Minimal compliance-focused deployment (catalog + lineage + versioning only):
# Start only the core compliance services
sudo docker compose up -d moe-codex-api moe-marquez moe-marquez-db \
moe-lakefs moe-lakefs-db moe-codex-db
Palantir Comparison Summary¶
MoE Codex achieves 92 % coverage of the combined Palantir Foundry / Gotham / AIP feature surface area as of May 2026.
Coverage by Area¶
| Palantir Product | Modules | Coverage | Notes |
|---|---|---|---|
| Foundry (Data Platform) | 24 | ~90 % | 2 out-of-scope (Slate custom JS, Code Repositories) |
| Gotham (Investigation) | 9 | ~89 % | 1 structural gap (mobile tactical edge) |
| AIP (AI Platform) | 9 | ~100 % | Exceeds in multi-model routing and deterministic tooling |
| Apollo (Deployment Mgmt) | — | ⚪ out of scope | Apollo manages Palantir's own SaaS; not applicable |
Two Structural Gaps¶
| Gap | Reason | Mitigation |
|---|---|---|
| Mobile tactical edge (Gotham) | Requires hardened native mobile apps — not practical without a dedicated mobile team | Progressive Web App via the Codex web UI is functional in most enterprise mobile scenarios |
| Commercial enterprise certifications | BSI C5 attestation, SOC 2, ISO 27001 for the software itself require formal third-party audit | Deploy on BSI-C5-certified EU infrastructure (Hetzner, IONOS, STACKIT, OVHcloud) to satisfy hosting-level certification requirements |
What MoE Sovereign + Codex Offers That Palantir Does Not¶
| Aspect | MoE Sovereign + Codex |
|---|---|
| Licensing | Apache 2.0 — fully auditable, forkable, zero licence fee |
| Data sovereignty | 100 % air-gap capable; no telemetry of any kind |
| CLOUD Act exposure | None when deployed on EU infrastructure |
| Per-token inference cost | €0 on own hardware |
| Codebase transparency | Open weights, open source, public benchmarks, public CI |
| Vendor lock-in | None — every component is a replaceable open-source standard |
Important Caveat¶
MoE Codex is not a drop-in replacement for Palantir Foundry in terms of commercial product maturity, enterprise support, certification depth, or integration breadth.

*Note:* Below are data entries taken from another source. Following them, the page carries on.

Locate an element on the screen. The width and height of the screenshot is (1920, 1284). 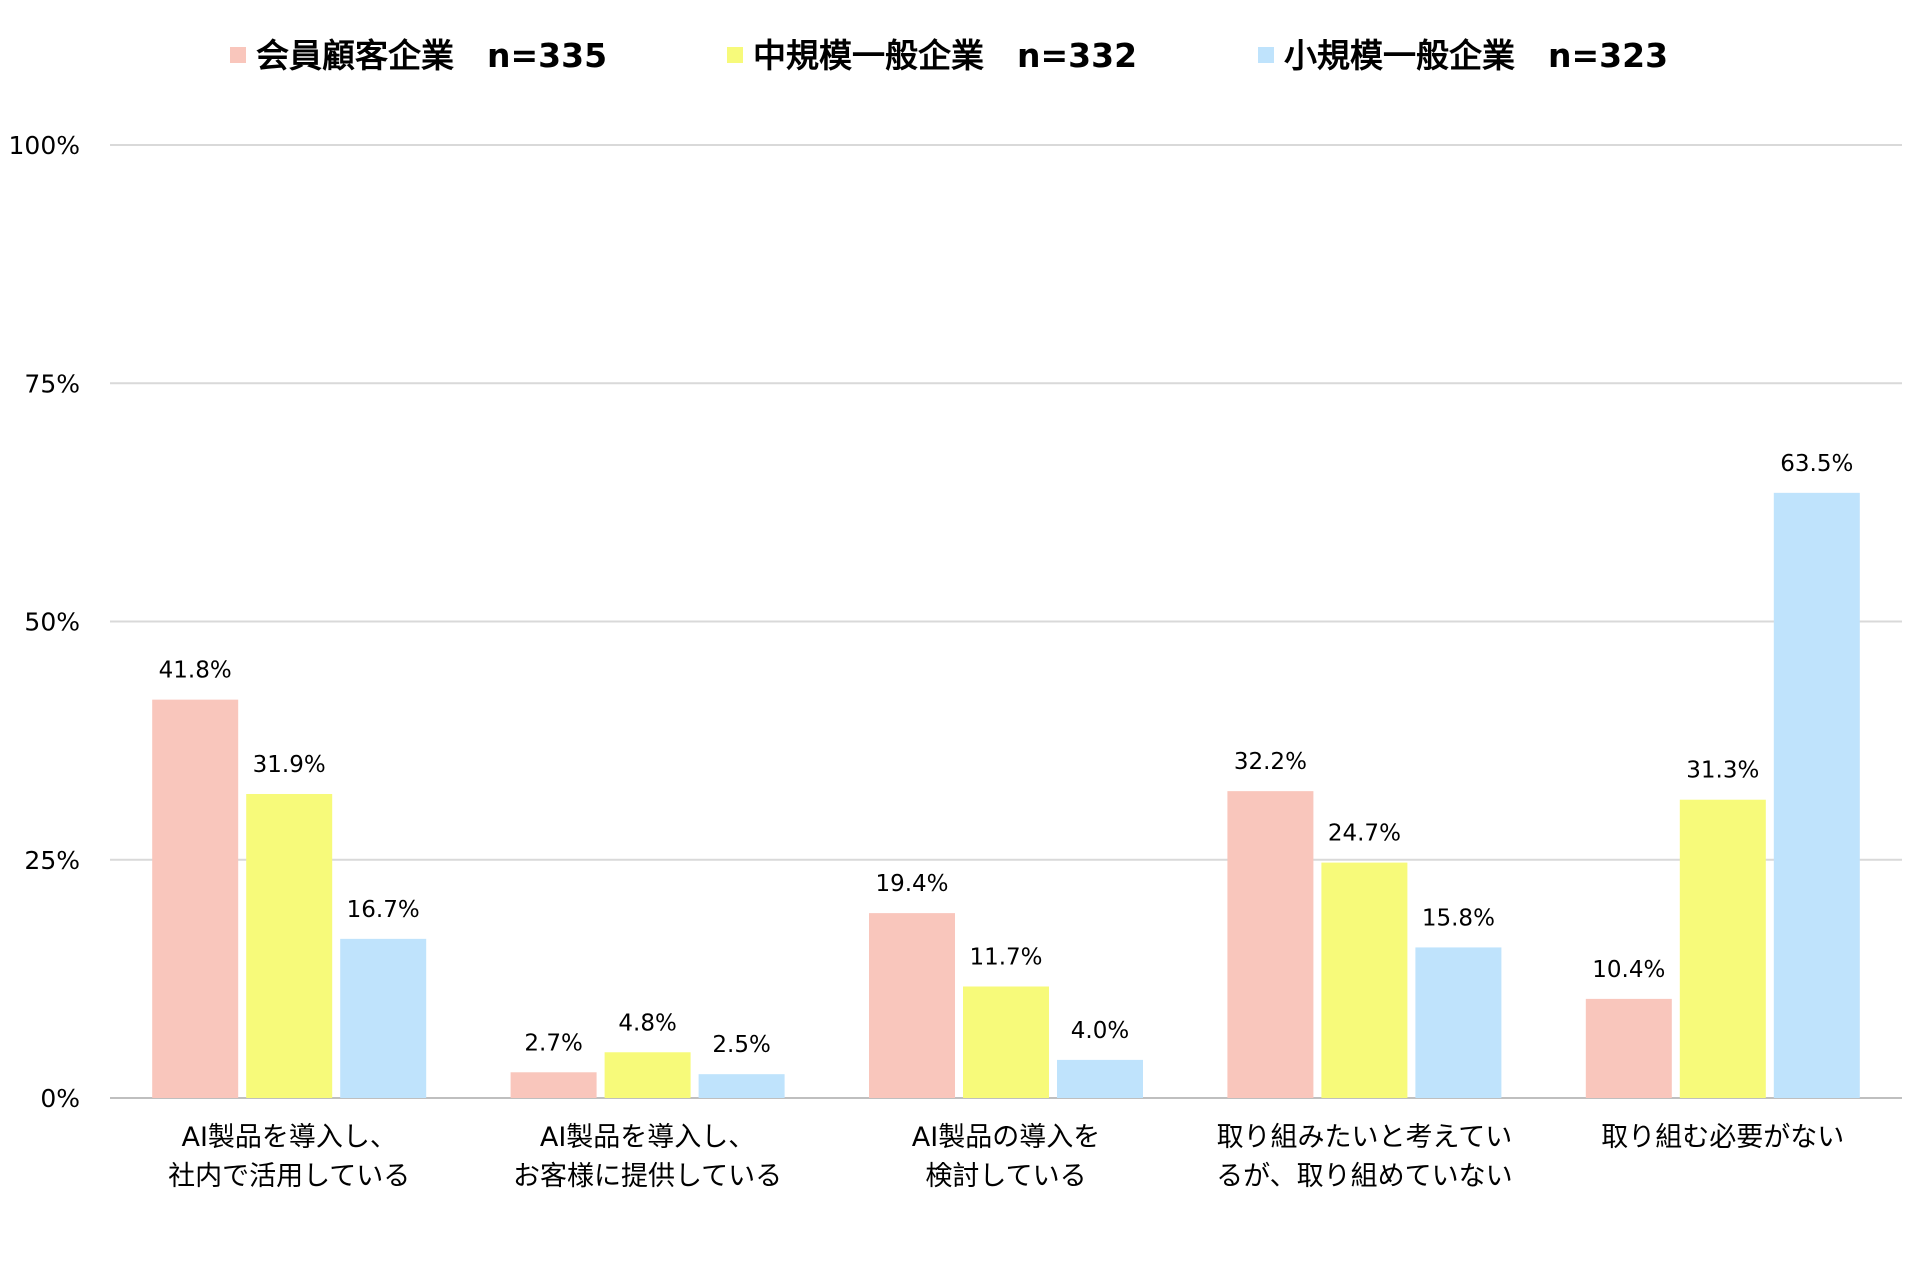
x-tick-label: 取り組む必要がない is located at coordinates (1722, 1138).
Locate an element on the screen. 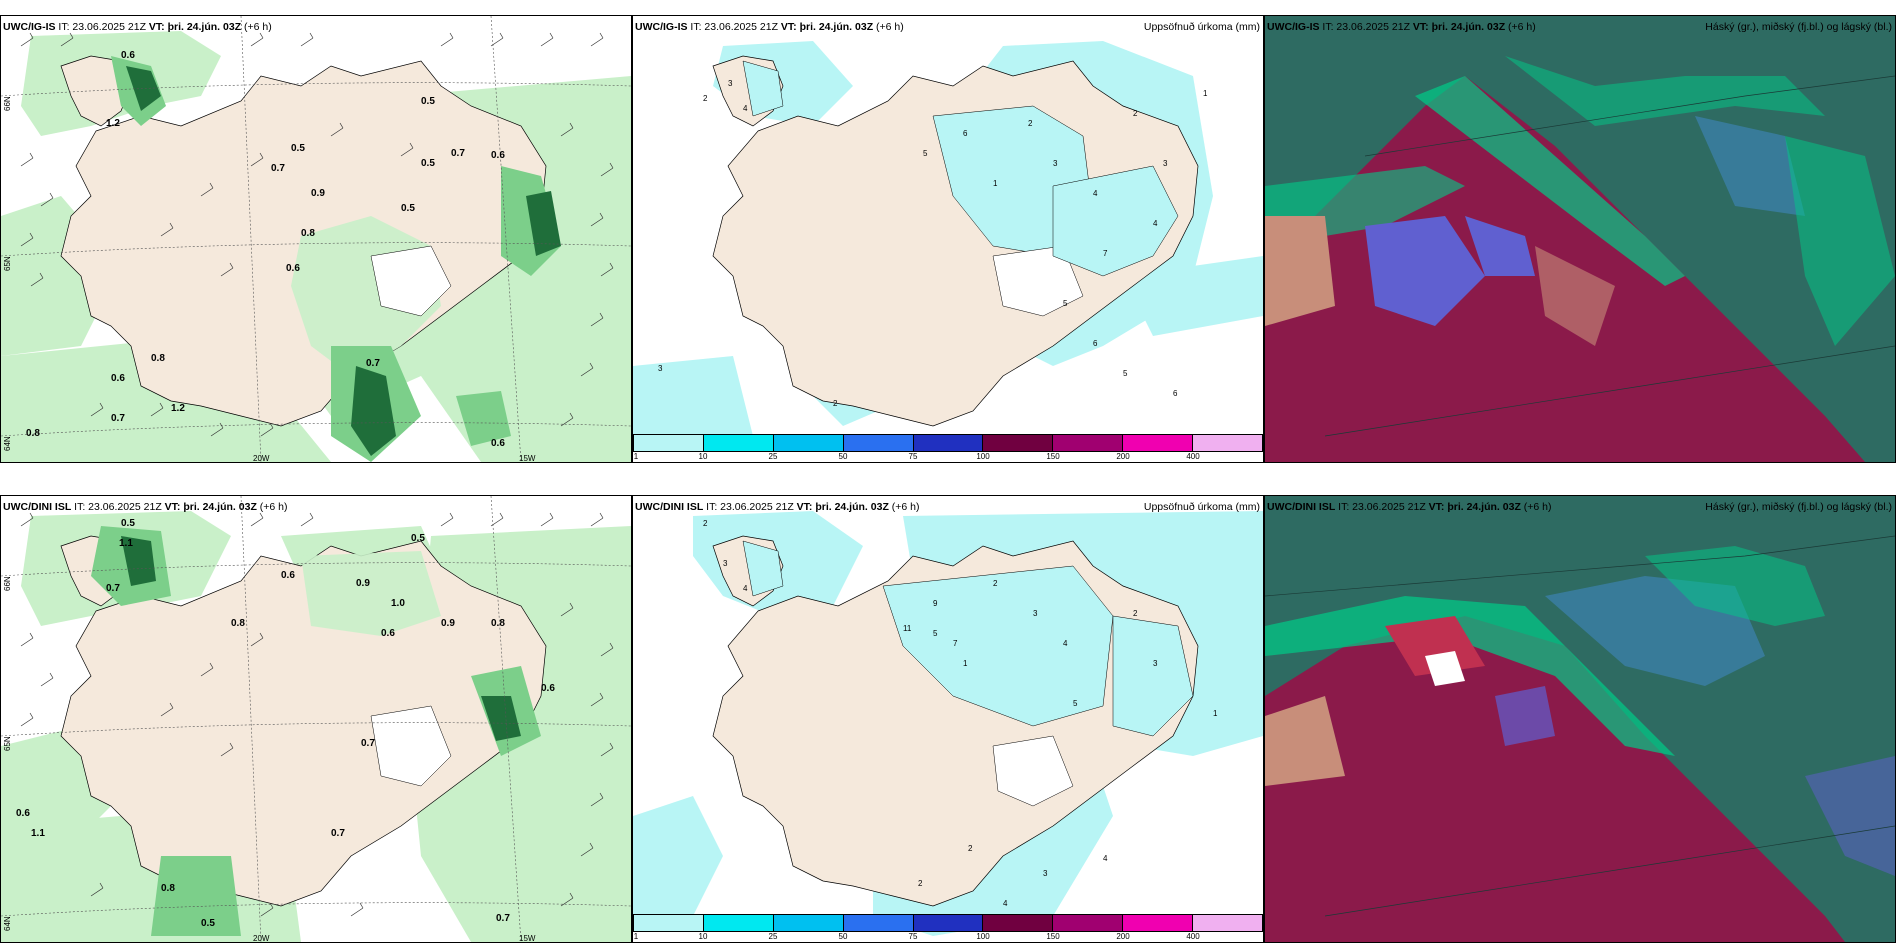  svg-text: 9 is located at coordinates (936, 604).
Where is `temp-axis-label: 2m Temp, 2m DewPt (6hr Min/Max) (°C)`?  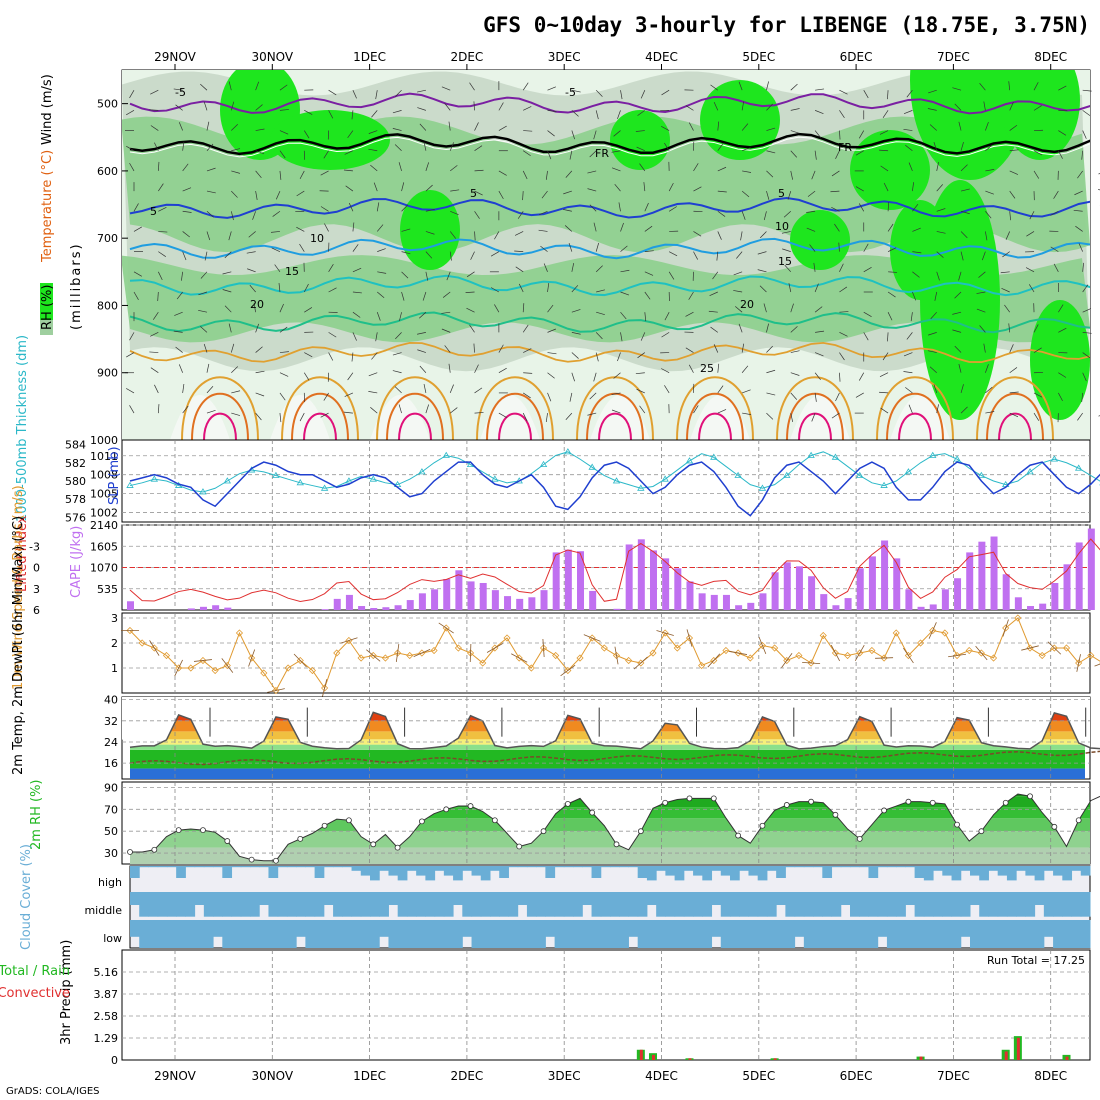 temp-axis-label: 2m Temp, 2m DewPt (6hr Min/Max) (°C) is located at coordinates (18, 646).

Palantir employs thousands of engineers and has decades of product development. MoE Codex is a technically capable open-source platform that is the right choice when transparency, sovereignty, and auditability outweigh the need for commercial enterprise support — which is precisely the scenario defined by EU AI Act, NIS2, and BSI Grundschutz requirements for public-sector and critical-infrastructure operators.